Затем проповедник описывает ее благочестивый образ жизни, ее естество жены, в общем подвиге спасения победившее естество мужей и показавшее, что жена отлична от мужа не по душе, а только по телу. Вообще панегирики Григория, как и Василия, представляют не столько похвалу умершим, сколько уроки живым.
III
Проповеди епископские доконстантинопольские
Ряд епископских проповедей Григория начинается тремя Словами, сказанными по поводу посвящения его в епископа Сасимского в Назианзе в середине 372 года, именно: Слово при самом посвящении; второе – когда, как узник о Христе, «связанный не железными веригами, но неразрешимыми узами Духа»[801], он возвратился в Назианз после кратковременного удаления; третье из этих Слов Григорий говорил Григорию Нисскому, которого Василий прислал утешить скорбящего новопосвященного епископа. Содержание всех трех совершенно однородно: представляет изображение трудностей епископского служения вообще и в частности трудностей епископства Сасимского. Все три Слова весьма кратки по объему, представляя, по-видимому, плод импровизации, но дышат силой воодушевления и содержат немало прекрасных частных мыслей.

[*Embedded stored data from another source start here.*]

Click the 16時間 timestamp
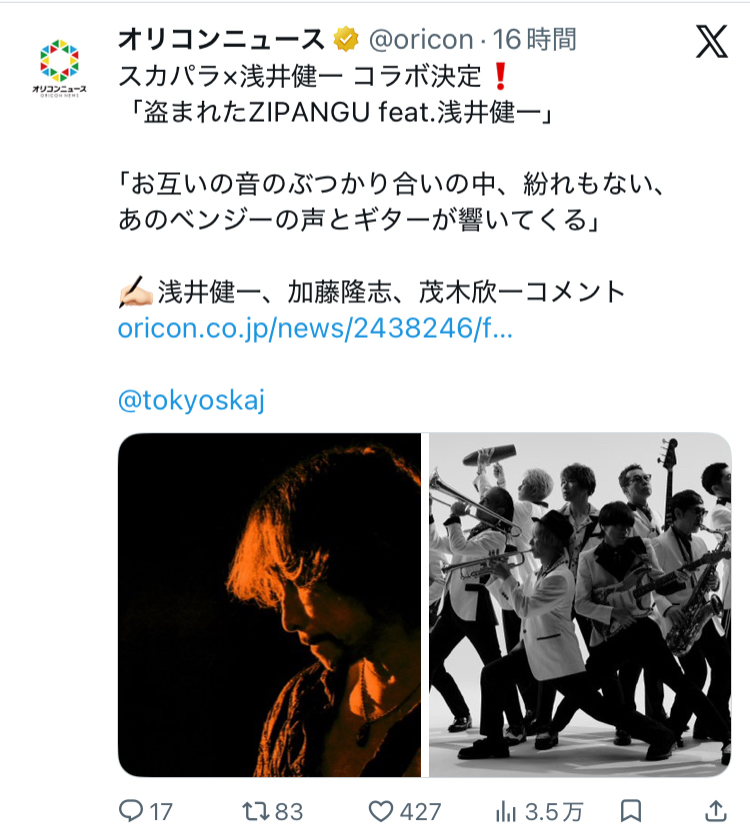click(534, 39)
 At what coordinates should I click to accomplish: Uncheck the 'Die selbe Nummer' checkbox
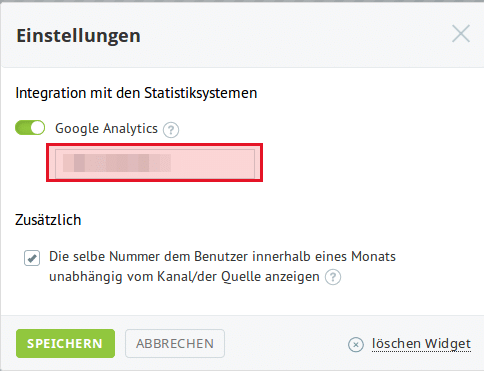click(32, 258)
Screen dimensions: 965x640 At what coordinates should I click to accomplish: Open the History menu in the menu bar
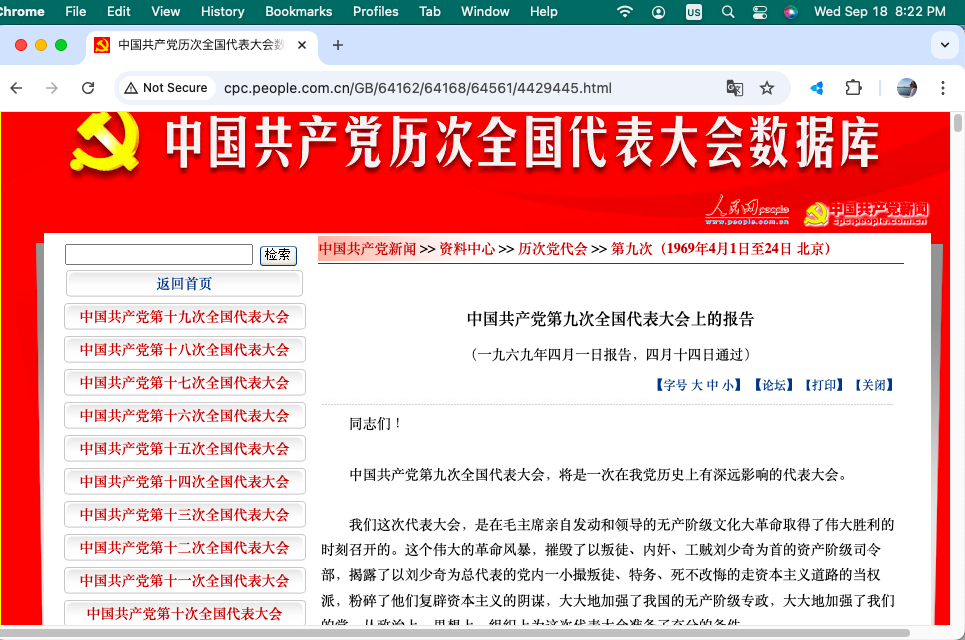222,12
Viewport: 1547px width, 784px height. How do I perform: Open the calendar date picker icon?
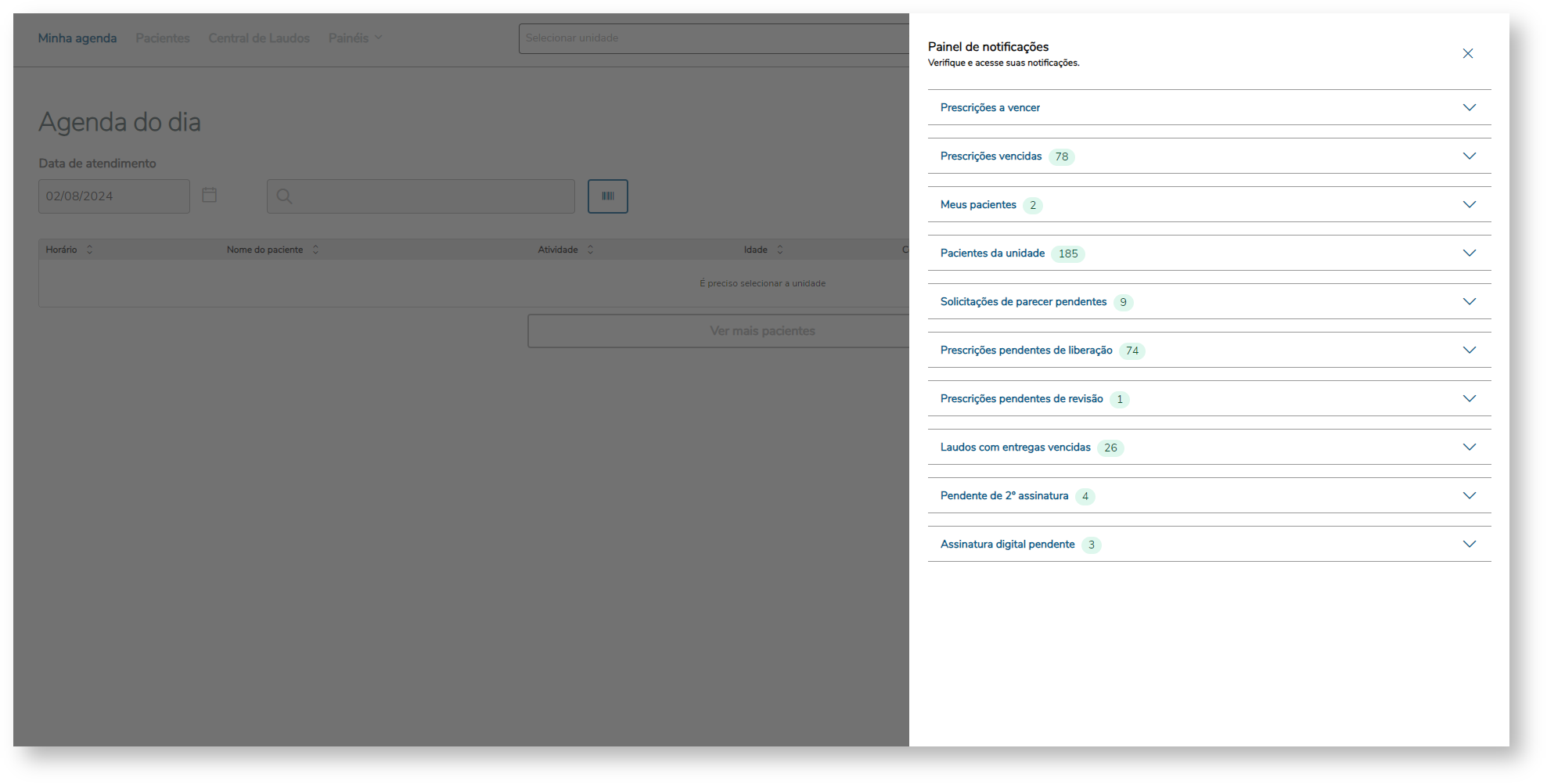pyautogui.click(x=209, y=195)
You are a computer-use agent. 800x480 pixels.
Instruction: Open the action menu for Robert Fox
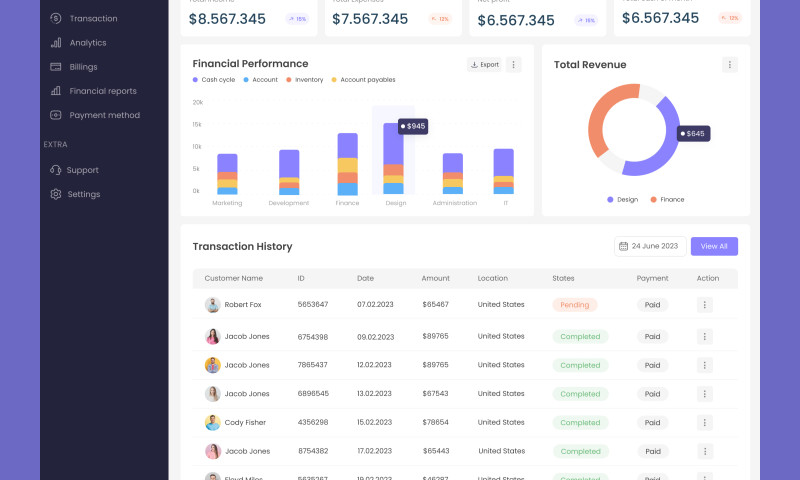pos(704,305)
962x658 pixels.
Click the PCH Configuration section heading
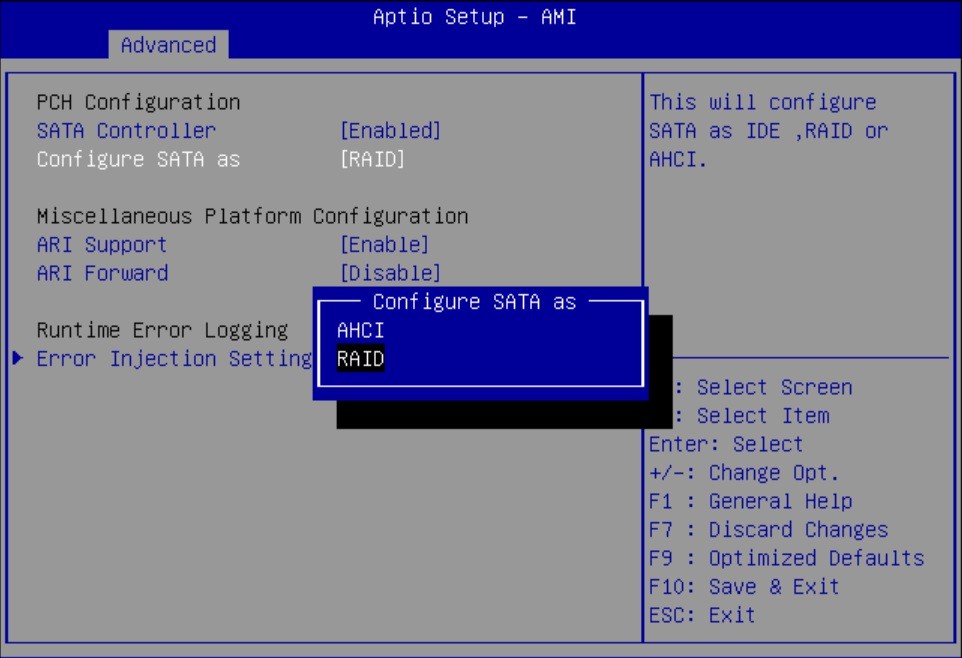(138, 101)
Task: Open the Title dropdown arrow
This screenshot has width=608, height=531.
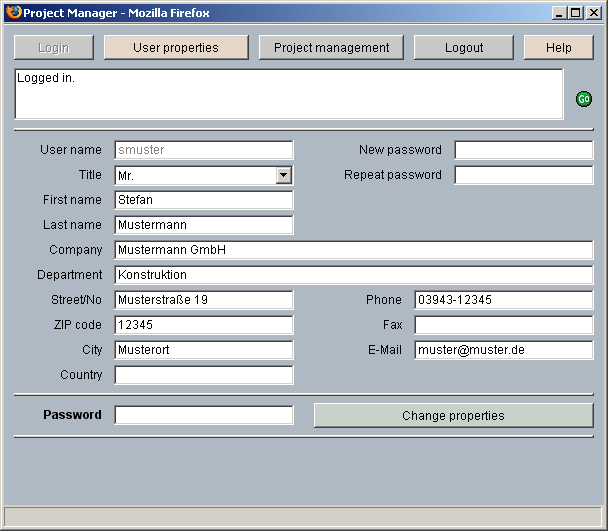Action: (284, 175)

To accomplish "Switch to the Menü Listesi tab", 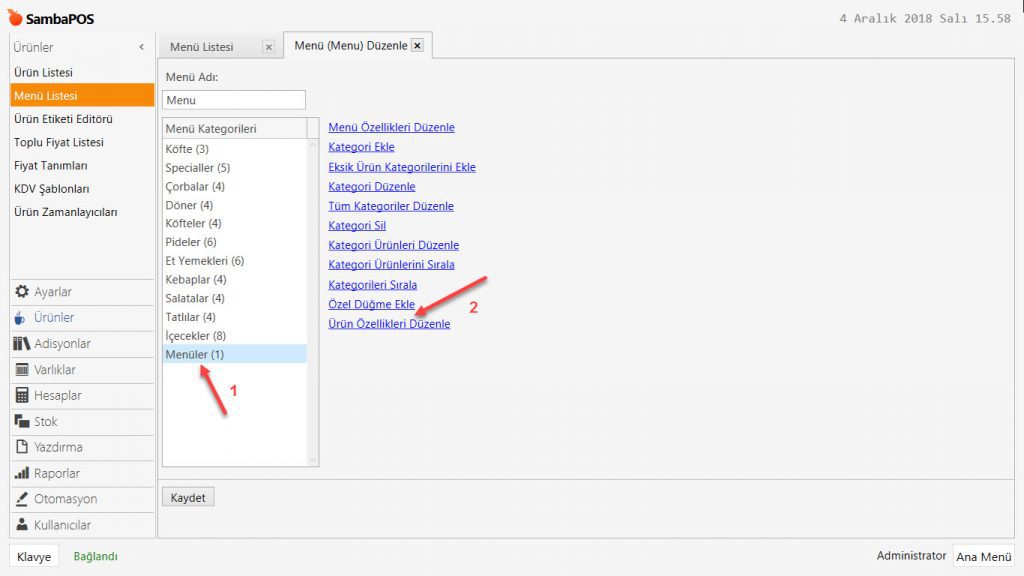I will click(x=202, y=47).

В Слове на посвящение проповедник такими чертами характеризует Василия как епископа: «Научи меня своей любви к пастве, своей заботливости о ней и вместе благоразумию, внимательности, неусыпности, покорности плоти твоей, с какой она уступила духу… при кротости – строгому обращению, при производстве дел – веселости и спокойствию… своим ратованиям за паству и победам, которые одержал ты во Христе.